Sandy Denny looked radiant. Yes, one is always supposed to say that about ladies when they’re pregnant, but in this case it was true. She lounged back, relaxed and ebullient, on the over-stuffed sofa of the Northamptonshire cottage where she lives with her husband, Trevor Lucas.
With her baby due barely a month from now, she was already beginning to talk about an autumn tour, and with no sign at all of any frustration at having been off the road for so long – well over a year, in fact, since she and Trevor left Fairport Convention.
“To be honest,” she said, “I’ve enjoyed every minute of it, ‘cos in many ways I really needed a break from the business. I’ve been in it up to my eyes for over ten years, virtually non-stop, though people don’t realise it because I’m not hitting the headlines every day.
“But when you’re working for ten or 11 years with not much of a break you can go completely mad without realising it at the time. It’s taken me since last summer to get back to some sort of sanity – something I didn’t even realise I’d lost.
“Now I feel I can renew my old enthusiasm. For instance, last week I just went and played the piano for about three hours, all sorts of stuff, just for my own enjoyment. It really felt fantastic. It’s the first time I’ve done that, just out of sheer enjoyment, not out of necessity – not having to learn something or write something. I tell you what, it feels good for the first time in years.
“I think by the time that I’m ready to go back and work, which will be October or November, I shall be ready to do it. Obviously, there’s a lot to go through before then, with the baby and everything, but this is how I feel now.
“If I continue along the way I feel now about my music, not about the business but the music itself, I shall be much happier in my work when I do return to it.
“In general, I feel that I must be satisfied with myself. If I’m not satisfied with the way that I’m doing something, how can I expect anyone else to be? How can I make people feel that I’m as good as I want them to feel if I don’t think I am anyway?

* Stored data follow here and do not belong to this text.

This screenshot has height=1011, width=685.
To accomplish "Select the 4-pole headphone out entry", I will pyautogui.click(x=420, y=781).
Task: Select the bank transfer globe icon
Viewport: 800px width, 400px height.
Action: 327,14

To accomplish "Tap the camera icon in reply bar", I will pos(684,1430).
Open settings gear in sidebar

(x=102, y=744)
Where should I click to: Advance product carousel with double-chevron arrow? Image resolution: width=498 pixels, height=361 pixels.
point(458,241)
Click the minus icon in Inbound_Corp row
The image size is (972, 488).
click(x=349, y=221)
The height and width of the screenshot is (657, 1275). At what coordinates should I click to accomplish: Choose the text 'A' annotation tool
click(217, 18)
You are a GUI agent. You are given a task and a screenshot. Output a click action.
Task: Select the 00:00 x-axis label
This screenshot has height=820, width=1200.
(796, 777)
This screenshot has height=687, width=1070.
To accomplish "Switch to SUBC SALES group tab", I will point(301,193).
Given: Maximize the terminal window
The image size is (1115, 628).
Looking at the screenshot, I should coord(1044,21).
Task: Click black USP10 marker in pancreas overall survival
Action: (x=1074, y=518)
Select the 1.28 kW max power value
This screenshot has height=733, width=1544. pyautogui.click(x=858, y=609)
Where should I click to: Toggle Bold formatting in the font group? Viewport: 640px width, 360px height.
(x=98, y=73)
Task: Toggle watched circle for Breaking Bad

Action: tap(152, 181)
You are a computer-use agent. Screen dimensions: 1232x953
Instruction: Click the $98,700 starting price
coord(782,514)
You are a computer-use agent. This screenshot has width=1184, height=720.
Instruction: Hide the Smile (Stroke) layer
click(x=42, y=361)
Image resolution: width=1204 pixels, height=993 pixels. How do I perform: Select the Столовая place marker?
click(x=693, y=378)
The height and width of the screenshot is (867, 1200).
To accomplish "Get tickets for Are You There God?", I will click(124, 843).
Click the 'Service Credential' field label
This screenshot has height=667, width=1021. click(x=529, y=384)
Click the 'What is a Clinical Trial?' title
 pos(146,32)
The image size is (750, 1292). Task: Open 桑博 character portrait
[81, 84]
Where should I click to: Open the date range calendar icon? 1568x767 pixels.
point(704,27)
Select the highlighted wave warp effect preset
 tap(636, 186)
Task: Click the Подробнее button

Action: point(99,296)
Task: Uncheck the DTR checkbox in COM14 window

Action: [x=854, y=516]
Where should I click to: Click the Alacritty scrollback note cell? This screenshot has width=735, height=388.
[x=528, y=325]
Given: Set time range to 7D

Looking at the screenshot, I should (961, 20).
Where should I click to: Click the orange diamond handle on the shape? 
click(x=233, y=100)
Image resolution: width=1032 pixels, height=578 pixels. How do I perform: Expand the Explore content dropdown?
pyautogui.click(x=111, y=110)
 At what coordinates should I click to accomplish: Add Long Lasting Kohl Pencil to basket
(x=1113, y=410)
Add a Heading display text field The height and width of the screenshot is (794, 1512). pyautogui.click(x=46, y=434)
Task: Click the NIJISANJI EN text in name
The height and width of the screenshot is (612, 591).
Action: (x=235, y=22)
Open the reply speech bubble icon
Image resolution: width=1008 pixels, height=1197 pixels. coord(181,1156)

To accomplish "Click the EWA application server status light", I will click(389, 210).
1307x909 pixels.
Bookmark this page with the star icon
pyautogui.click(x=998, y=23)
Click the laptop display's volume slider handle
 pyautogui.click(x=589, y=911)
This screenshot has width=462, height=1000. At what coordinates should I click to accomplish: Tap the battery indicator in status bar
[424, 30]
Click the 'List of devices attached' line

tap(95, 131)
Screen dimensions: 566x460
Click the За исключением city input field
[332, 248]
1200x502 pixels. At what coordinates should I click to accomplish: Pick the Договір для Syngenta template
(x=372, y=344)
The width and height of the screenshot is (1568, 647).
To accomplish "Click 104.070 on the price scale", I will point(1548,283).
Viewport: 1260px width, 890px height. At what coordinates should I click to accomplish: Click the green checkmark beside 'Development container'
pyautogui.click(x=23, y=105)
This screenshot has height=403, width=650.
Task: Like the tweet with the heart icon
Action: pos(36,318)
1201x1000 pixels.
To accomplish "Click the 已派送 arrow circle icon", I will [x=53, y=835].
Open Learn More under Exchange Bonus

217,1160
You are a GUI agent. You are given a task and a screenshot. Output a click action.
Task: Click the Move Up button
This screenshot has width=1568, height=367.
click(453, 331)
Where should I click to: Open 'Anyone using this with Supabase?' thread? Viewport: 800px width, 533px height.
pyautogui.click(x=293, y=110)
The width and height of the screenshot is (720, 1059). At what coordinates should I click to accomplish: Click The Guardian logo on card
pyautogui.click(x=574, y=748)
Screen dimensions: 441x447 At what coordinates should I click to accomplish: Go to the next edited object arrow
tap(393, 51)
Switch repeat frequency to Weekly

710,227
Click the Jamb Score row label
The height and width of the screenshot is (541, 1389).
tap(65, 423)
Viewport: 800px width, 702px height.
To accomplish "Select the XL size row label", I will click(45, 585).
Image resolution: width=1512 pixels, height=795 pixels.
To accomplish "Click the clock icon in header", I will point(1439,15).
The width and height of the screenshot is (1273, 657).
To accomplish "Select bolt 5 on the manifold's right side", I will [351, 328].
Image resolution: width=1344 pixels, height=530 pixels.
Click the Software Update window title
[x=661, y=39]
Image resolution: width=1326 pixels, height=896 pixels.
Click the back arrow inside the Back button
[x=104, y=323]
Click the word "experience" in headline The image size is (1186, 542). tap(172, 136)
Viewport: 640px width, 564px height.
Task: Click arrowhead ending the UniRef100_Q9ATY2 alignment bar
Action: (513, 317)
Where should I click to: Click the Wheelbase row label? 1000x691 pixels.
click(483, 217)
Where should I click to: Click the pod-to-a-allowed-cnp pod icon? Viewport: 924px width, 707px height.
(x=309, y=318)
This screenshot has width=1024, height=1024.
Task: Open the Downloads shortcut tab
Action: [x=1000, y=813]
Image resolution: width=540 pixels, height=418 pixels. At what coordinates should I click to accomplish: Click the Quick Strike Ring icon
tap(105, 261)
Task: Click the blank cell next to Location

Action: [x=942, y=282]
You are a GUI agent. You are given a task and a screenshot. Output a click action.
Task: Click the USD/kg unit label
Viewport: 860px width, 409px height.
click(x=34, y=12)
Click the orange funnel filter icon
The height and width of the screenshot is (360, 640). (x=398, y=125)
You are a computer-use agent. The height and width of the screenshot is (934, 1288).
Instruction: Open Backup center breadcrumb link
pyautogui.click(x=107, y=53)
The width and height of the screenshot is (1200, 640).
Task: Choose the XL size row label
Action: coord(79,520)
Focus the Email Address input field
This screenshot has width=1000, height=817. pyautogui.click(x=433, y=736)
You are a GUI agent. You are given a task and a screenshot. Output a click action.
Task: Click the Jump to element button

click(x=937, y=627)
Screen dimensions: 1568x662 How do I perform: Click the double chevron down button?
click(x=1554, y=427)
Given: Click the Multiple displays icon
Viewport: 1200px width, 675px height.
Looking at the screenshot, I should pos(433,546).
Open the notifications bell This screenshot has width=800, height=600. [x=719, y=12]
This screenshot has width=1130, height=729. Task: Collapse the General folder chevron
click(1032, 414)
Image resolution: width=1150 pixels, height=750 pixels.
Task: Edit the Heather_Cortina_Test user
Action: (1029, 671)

“Everyone, when they review my records, seems to say the same thing: another load of dirges. The trouble is that one of the reasons I write those dirgy tunes is that I can’t move that fast on the piano. I’m no Fats Waller, and that’s how it comes out, though it’s a real drag, I know.
“I don’t want to write miserable songs. Do you know how I feel after I’ve written a miserable sad song? Something that’s really hit me and hurt me. I feel terrible. I go and sit down and I’m really upset by it. I always write on my own.
“It’s like a vicious circle, being on my own. I tend to think of sad things and so I write songs that make me feel even sadder. I sit down and I write something and it moves me to tears almost. I’m fed up with feeling like that. Why do I have to put myself through it? Why can’t I think about other things, try and relax a little bit more?
“I’m not really interested any more in being heavy with people. There’s no point, I’ve just realised, because what can I do? I can’t do anything about anything. What a terribly defeatist attitute, you might say, but if I can’t do anything about the way things are then surely I can try to make people feel a little better about it.
“You’ve got to let yourself branch out as much as you possibly can, otherwise you can’t appreciate things if you’re bigoted, it’s a pain.”
At long last, at least for a time, the pain seems to have gone out of Sandy’s life, and it’s a pleasure to see it.